» WORK ORDER:
Could you rewrite the material from the line with "What do you see at coordinates (410, 74)" to the line with "(694, 843).", changing "screenshot" to "screen capture" and leaving everything else as it is?
_ _ _
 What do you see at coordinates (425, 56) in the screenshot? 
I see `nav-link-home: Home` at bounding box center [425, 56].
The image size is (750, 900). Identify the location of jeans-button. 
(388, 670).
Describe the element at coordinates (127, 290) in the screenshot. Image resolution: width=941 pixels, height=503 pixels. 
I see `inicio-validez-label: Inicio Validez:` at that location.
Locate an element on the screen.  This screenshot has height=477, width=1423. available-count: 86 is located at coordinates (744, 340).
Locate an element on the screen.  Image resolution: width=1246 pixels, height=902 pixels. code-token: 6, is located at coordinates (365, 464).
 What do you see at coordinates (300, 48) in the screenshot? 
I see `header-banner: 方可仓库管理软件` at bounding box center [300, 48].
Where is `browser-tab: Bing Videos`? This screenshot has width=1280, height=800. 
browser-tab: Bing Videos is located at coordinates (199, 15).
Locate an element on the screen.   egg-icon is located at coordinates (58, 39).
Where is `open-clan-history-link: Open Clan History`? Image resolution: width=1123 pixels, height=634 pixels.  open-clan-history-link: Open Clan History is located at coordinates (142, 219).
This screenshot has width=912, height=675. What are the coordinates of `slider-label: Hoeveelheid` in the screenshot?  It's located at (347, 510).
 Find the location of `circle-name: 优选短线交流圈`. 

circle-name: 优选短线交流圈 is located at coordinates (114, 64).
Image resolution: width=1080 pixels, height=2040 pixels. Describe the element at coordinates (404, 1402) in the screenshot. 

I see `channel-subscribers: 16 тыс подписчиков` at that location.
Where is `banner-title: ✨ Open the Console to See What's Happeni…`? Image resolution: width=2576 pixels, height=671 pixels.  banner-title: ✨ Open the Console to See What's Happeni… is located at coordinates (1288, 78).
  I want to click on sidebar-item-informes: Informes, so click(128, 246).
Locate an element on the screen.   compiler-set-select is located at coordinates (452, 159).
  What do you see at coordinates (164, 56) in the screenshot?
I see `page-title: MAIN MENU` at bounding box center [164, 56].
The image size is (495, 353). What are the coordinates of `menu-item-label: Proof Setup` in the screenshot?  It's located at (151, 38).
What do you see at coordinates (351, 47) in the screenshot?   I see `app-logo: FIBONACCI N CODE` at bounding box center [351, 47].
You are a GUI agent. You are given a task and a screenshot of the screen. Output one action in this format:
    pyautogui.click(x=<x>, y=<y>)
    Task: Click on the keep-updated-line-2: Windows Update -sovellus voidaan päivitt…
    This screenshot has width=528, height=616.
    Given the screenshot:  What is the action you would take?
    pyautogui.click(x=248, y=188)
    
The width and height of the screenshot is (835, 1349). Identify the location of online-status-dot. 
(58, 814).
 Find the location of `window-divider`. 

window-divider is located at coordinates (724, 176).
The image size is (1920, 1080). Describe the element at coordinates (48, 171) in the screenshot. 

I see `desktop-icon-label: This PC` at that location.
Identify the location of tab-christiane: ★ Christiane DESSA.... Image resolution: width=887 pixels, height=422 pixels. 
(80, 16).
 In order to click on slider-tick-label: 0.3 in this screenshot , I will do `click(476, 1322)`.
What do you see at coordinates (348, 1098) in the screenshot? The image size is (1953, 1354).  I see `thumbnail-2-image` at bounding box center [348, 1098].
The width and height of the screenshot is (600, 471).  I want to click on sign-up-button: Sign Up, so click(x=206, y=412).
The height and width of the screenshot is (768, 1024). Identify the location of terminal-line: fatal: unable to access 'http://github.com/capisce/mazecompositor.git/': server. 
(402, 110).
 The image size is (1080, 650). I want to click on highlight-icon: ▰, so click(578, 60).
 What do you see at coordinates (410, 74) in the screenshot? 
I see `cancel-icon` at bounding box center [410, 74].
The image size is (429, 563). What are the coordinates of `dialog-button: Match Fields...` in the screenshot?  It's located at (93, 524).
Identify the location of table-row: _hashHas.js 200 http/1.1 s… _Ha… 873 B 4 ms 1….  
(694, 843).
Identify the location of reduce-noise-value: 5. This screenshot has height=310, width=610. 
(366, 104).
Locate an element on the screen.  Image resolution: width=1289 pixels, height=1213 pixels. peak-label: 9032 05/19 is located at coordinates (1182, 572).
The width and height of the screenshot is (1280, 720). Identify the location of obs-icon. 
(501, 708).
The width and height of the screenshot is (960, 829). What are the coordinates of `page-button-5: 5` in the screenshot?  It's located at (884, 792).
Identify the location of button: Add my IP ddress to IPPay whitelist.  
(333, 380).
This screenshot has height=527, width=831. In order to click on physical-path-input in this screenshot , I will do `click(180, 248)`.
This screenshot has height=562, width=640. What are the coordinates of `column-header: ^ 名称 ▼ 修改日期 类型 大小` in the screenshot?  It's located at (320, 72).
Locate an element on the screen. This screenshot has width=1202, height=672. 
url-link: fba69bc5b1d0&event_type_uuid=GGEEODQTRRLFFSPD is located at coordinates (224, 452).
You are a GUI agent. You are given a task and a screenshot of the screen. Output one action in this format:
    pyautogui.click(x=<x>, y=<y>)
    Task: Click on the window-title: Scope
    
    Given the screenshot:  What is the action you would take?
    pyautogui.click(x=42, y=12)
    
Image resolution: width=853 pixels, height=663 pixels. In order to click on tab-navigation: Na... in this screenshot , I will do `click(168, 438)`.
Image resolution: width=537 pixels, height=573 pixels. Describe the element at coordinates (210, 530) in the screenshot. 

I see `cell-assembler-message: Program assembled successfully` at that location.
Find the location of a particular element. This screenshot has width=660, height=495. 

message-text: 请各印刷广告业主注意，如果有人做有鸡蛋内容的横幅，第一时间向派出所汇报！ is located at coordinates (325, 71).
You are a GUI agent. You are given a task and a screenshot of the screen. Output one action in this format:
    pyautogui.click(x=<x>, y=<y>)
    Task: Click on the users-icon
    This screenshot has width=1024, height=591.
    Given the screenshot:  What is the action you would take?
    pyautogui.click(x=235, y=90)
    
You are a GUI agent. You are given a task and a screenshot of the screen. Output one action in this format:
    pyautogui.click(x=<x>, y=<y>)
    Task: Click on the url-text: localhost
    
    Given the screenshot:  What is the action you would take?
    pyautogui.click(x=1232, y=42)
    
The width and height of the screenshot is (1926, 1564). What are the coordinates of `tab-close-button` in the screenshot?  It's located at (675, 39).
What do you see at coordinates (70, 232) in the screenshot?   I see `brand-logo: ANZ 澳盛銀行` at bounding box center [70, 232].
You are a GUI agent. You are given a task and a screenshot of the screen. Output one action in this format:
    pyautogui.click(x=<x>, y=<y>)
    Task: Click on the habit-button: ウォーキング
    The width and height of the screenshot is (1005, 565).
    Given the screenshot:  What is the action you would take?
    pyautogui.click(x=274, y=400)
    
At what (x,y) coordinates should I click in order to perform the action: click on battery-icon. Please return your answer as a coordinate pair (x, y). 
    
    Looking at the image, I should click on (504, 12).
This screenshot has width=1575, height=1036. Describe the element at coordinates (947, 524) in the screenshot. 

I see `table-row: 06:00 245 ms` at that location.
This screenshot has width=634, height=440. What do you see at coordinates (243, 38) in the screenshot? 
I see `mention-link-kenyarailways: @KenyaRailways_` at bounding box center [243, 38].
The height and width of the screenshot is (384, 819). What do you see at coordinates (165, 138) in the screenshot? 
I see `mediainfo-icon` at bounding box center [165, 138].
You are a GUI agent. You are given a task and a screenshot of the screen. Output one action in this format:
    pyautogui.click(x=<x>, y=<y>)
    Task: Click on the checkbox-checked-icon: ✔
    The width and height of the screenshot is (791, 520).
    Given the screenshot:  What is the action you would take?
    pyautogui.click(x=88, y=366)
_ _ _
» ANSWER TO THIS EXERCISE:
 What do you see at coordinates (410, 74) in the screen capture? 
I see `cancel-icon` at bounding box center [410, 74].
The image size is (429, 563). What are the coordinates of `dialog-button: Match Fields...` in the screen capture?  It's located at (93, 524).
Identify the location of table-row: _hashHas.js 200 http/1.1 s… _Ha… 873 B 4 ms 1….  
(694, 843).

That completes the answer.